In recognizing the impact of parental incarceration on children in the United States, legislators are listening to those directly impacted by incarceration in order to find solutions to prevent the separation of children from their parents. SB 394, the Primary Caregiver Pretrial Diversion Act, is a new bill signed into law on October 8, 2019 by Governor Gavin Newson and sponsored by Senator Nancy Skinner, D-Berkeley. The new law will give counties the option to establish a pretrial diversion program for parents and caregivers charged with a misdemeanor or a nonserious, nonviolent felony who: 

  • Live in the same household as the child(ren),
  • Provide care and support,
  • Can show that their absence will be detrimental to the child(ren),
  • Are not a threat to public safety, and
  • The alleged crime was not committed against the custodial child(ren).

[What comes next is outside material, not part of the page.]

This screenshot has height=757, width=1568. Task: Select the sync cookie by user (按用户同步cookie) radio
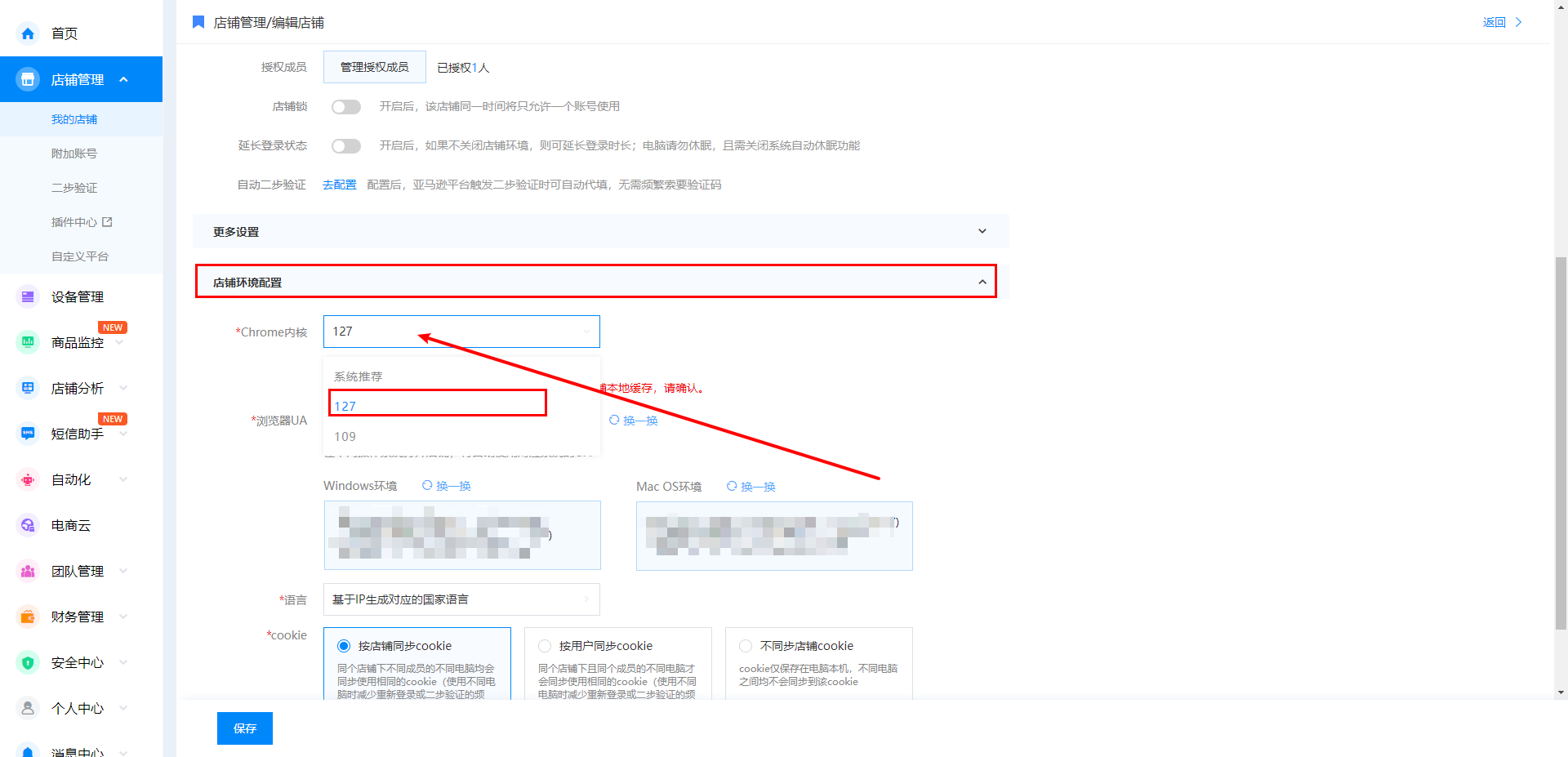pyautogui.click(x=545, y=646)
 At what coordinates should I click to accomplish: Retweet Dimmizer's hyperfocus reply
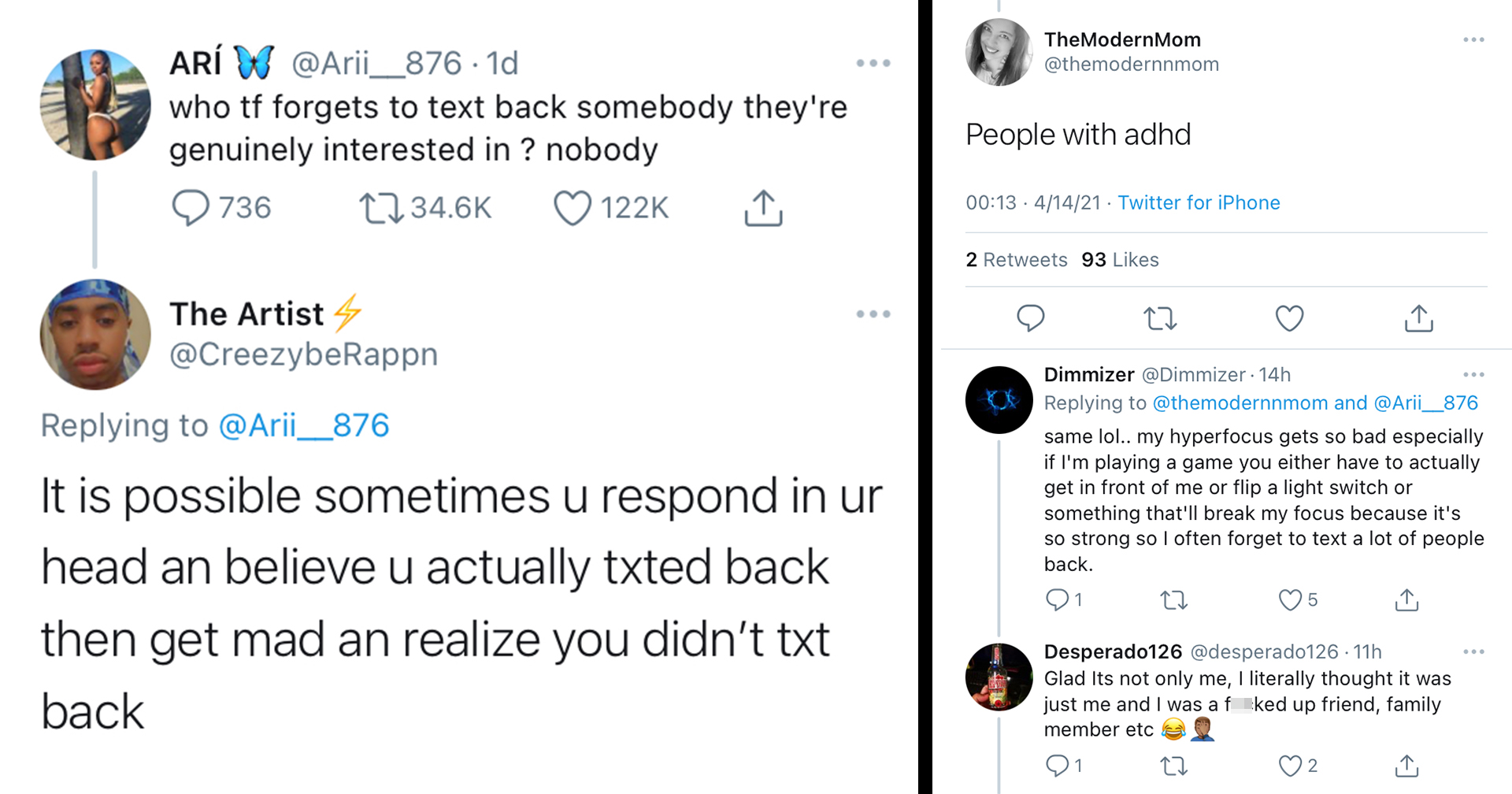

Under this new law, the diversion program is optional for counties requiring the presiding judge, district attorney, and public defender to agree to establish the program in a county. This follows in California’s style of creating various pretrial diversion courts—they already have for drug courtsDUI Courtsveterans courtsmental health courts, and Community/Homeless Courts (for resolving misdemeanor criminal warrants). Similar to these other courts, SB 394 allows courts to offer rehabilitative, rather than punitive responses to help families with mental health, drug/alcohol treatment, anger management, financial literacy courses, vocational, educational and job training services. If the parent or caregiver completes the program successfully, their original charges are dismissed. The program sets the period of diversion to not less than 6 months, but not more than 24 months. This means parents can not only maintain their bonds and custody of their children, they are also likely to maintain their employment, housing, and education. It also means that children will be less likely to enter foster care that is triggered solely due to their parents absence.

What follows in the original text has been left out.